Think of some of the late night programmes we can watch if we are still awake enough to watch them. Programmes which begin with the warning, ‘this programme contains scenes of an explicit sexual nature and may contain gratuitous violence’ set us up for exactly that, a wander into the seedier side of our natures; that titillation which connects us to a base part of us which is normally repressed. Is this the man-devil connection Moses speaks of?
Think back to the Roman age when it was fashionable to watch the mutilation of men and women in the ring; where man and beast were pitted against one another in a re-enactment of the struggle of life and death.

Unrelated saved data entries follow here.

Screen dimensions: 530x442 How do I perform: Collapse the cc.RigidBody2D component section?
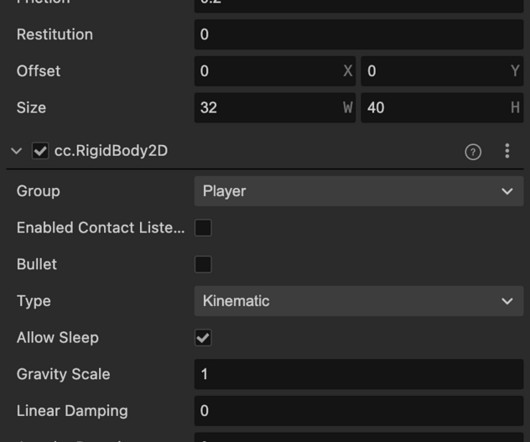click(x=16, y=151)
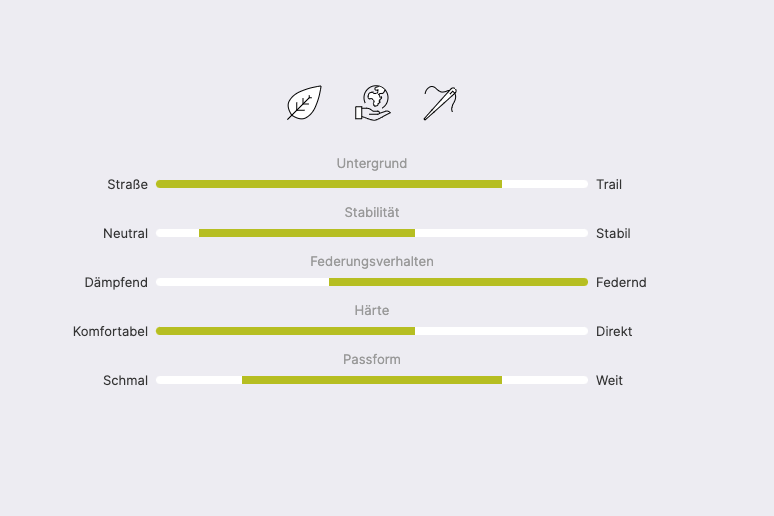Image resolution: width=774 pixels, height=516 pixels.
Task: Click the Federungsverhalten slider bar
Action: point(372,282)
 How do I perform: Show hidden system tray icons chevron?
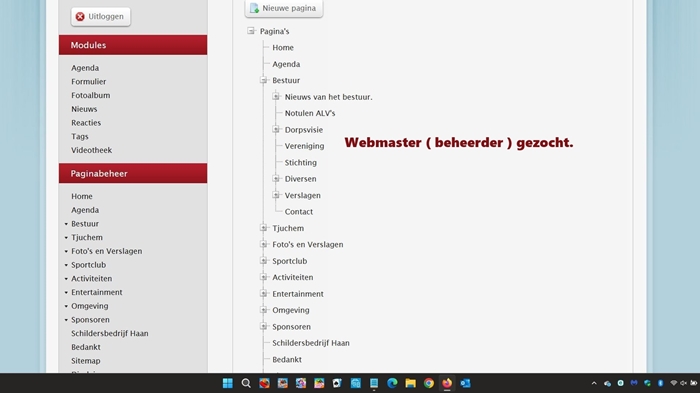point(594,383)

Box office hits advertise clips of excitement, clips of dare-devil stunts, death defying acts, all of which are designed to wet our appetites enough to pay the money and go to watch their wears viewed on screen. Ostensibly they all have a similar plot, the struggle between good and evil, parading a darker side to haunt, taunt and tease our senses. A darker side which makes us appreciate where we are and help the endorphins flow. We walk so closely with the devil we almost smell his body odour. Our closeness to partners increase, our reliance on others too increases; the social thread of friendship groups is brought back into view, re-establishing the boundaries of acceptability.
This is not a new fascination, we only have to go back to the Celtic or Nordic myths and legends or the old Hindu tales to give us a sense of what they were designed to do, to re-establish the fight between good and evil and to make sure people realised good would in the end triumph.

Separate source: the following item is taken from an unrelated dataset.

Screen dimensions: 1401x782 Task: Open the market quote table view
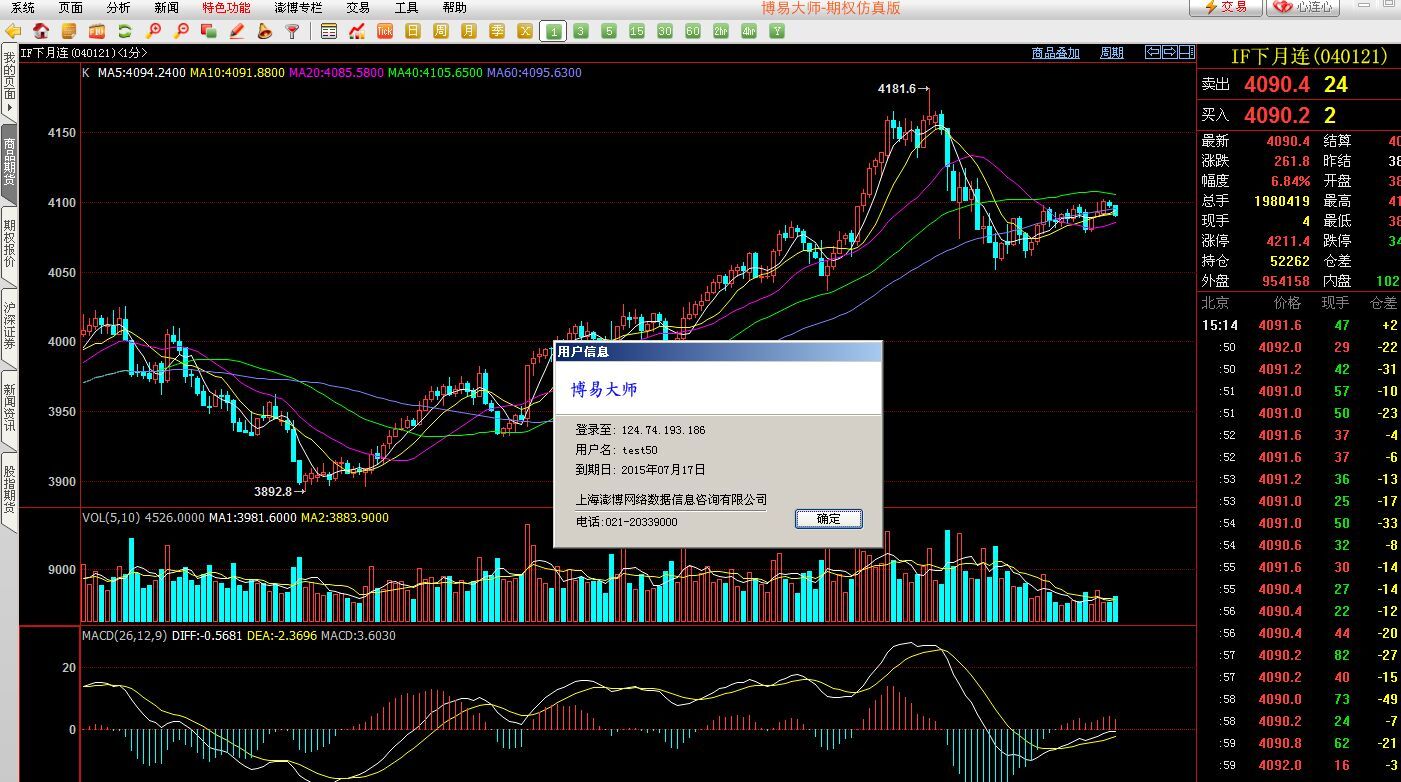point(327,31)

But does it? Or is it we change ever so slowly and do not notice the gentle disintegration into a more tolerant and explicit age? When do we notice we are moving towards Blade Runner as our reality, or Lord of the Flies isn’t so scary anymore because we see it played out on the news every day? Is this what Stainton Moses was trying to warn us about?
There never has been a lack of glamour in the ‘darker side of life’ in fact its just the opposite, we are so caught up in the possibilities it holds, we are tempted to view with our eyes half shut and our fingers covering our eyes, peering through our fingers until its easier to bear. Remember back as a child, watching programmes on the television which were just too much. We would hide behind our fingers, the settee or a cushion and watch it with our hearts pounding and our desire to run so strong we would look to our parents for comfort. Our fear becomes our friend, sitting closely alongside us wincing at the shocks, screaming at the mutilations, holding our button of overload, ready to press it when even it has had enough. We pant, our heart races with fear filling in the gaps through our imagination nightmares only we can create. We huddle under the sheets reliving the fear and our friend obliges us with re-runs within our own imagination adding as it does the missing pieces in the puzzle which will make sleep unlikely, and when it does come, fitful. We enjoy the fear, but fear the terror, the edges blur and we lose sight of which is which until we are numbed by it.

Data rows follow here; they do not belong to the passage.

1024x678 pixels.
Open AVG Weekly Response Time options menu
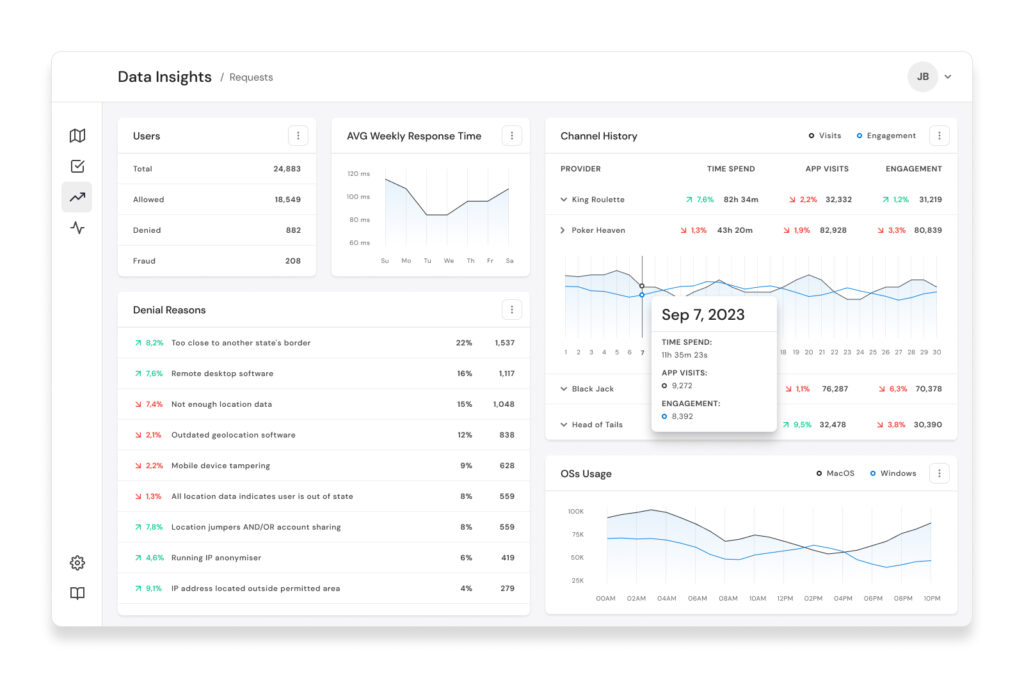[512, 136]
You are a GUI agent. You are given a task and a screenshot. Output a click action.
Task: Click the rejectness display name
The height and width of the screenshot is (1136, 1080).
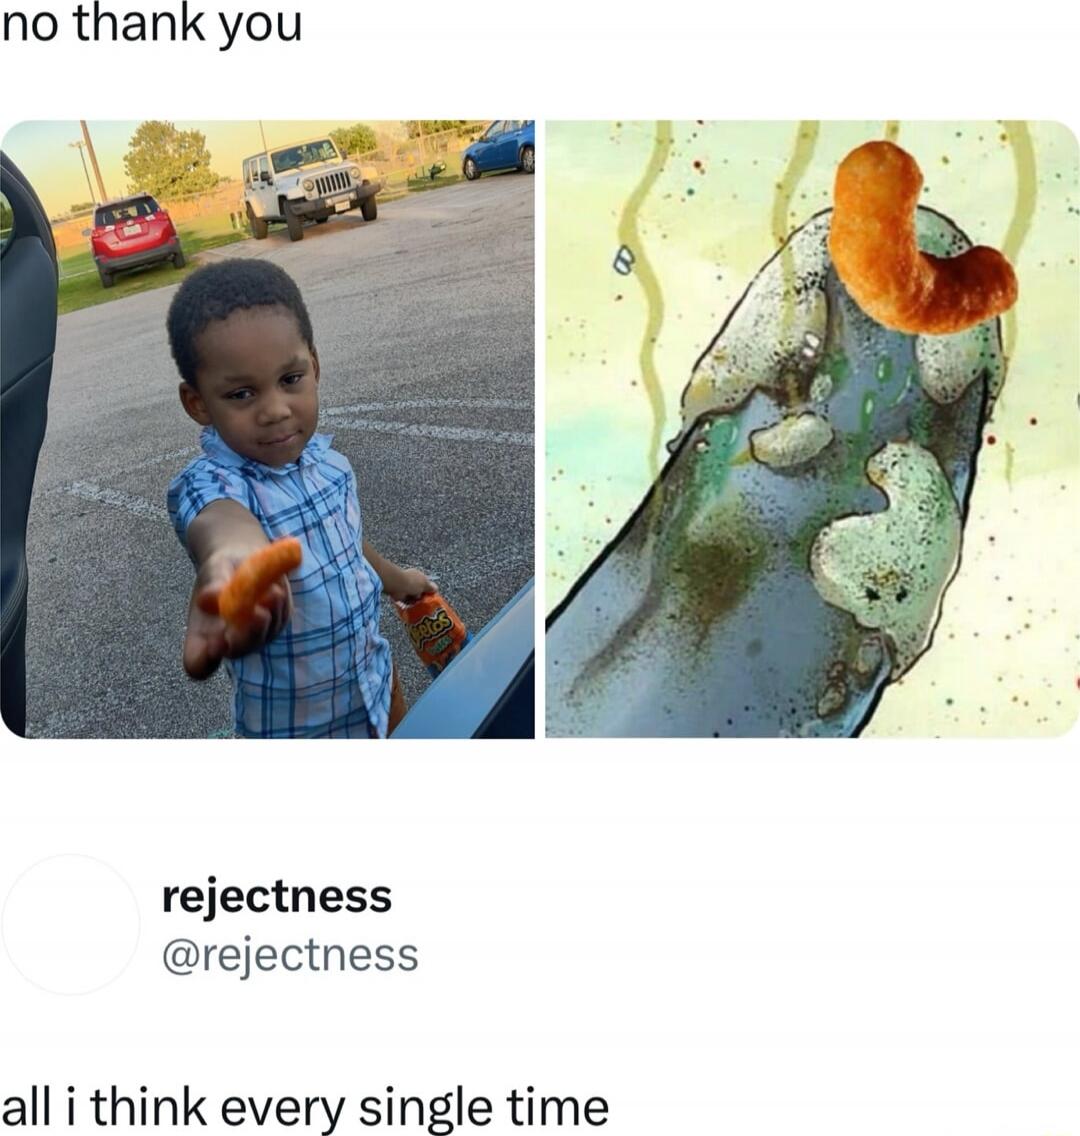(x=277, y=897)
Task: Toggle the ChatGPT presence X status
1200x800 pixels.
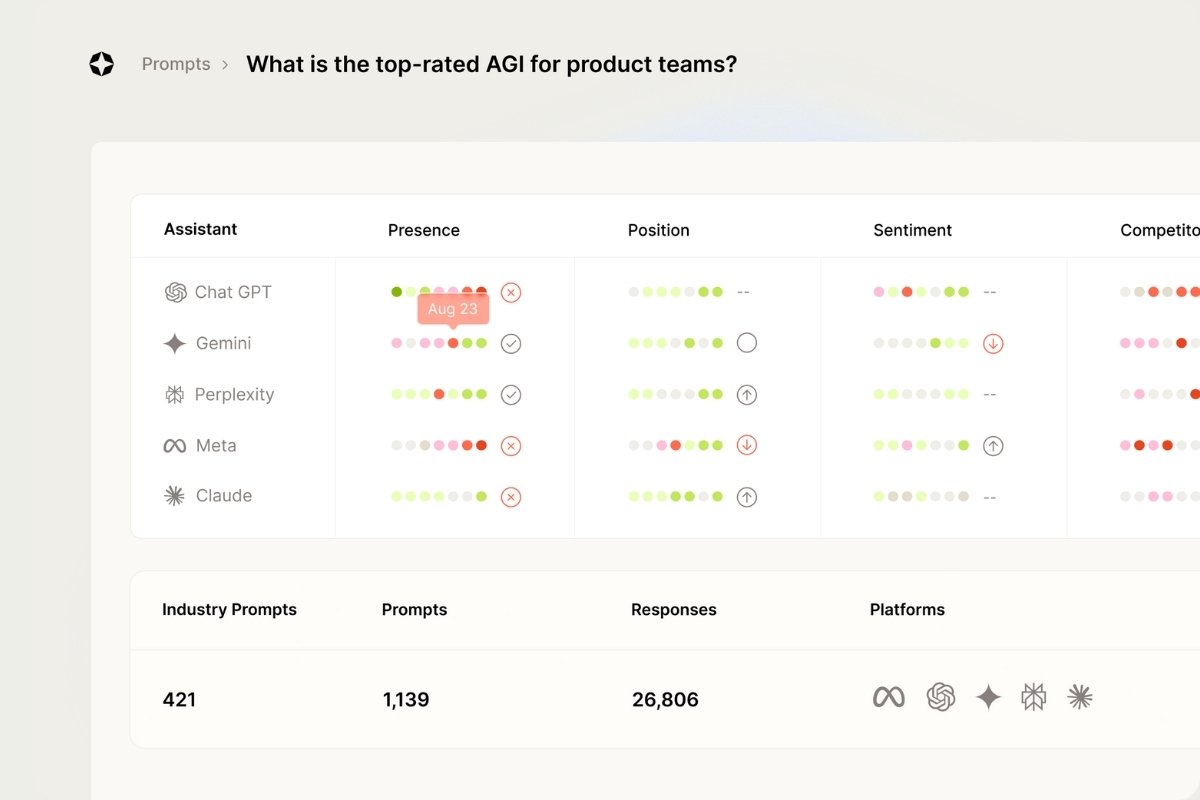Action: pyautogui.click(x=511, y=293)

Our parents would invariably laugh and after time we too would laugh at our younger brothers or sisters for doing the same. The fear was dispelled, held less close, but still in control of the button, and we learned to view carefully at the beginning until we gained our control over it, then sit back and inviting fear back to us, enjoy the company of it, the high blood pressure, the desire to run, be sick or just collapse as a gibbering heap with fear still holding the overload button, but now unsure as to when it should be pressed.
The clothes, the culture, the paraphernalia, the secretiveness of the occult draw us in like a child is drawn to a box of matches. We strike the match and enjoy the excitement until we burn our fingers or set fire to ourselves.
We outwardly disapprove and reproach those who go down the path towards it, those who openly display the symbols of dark magic, of gothic status and yet study them with an almost morbid fascination. Inside our heads we secretly admire them for having the confidence to be different; externally we deride them for that difference, holding fear of these aliens out in front of us as protective armour.
Our fear is now our friend and we treat it as an ally stopping us from falling into oblivion; it controls the button and we presume is knows when it is too much. Too much and we become paralysed in the headlights of the very thing which fear fears most; too little and we ride rough shod over sense and sensibility. In the right proportions fear acts as our very saviour, our true companion igniting flight or flight, strength or power, resistance or resilience and the very thing which is evil in our eyes, but holds that fascination for us; creates a surge from fear which we both surf upon and fight against as we slip into the very bowels of thrill and exhilaration.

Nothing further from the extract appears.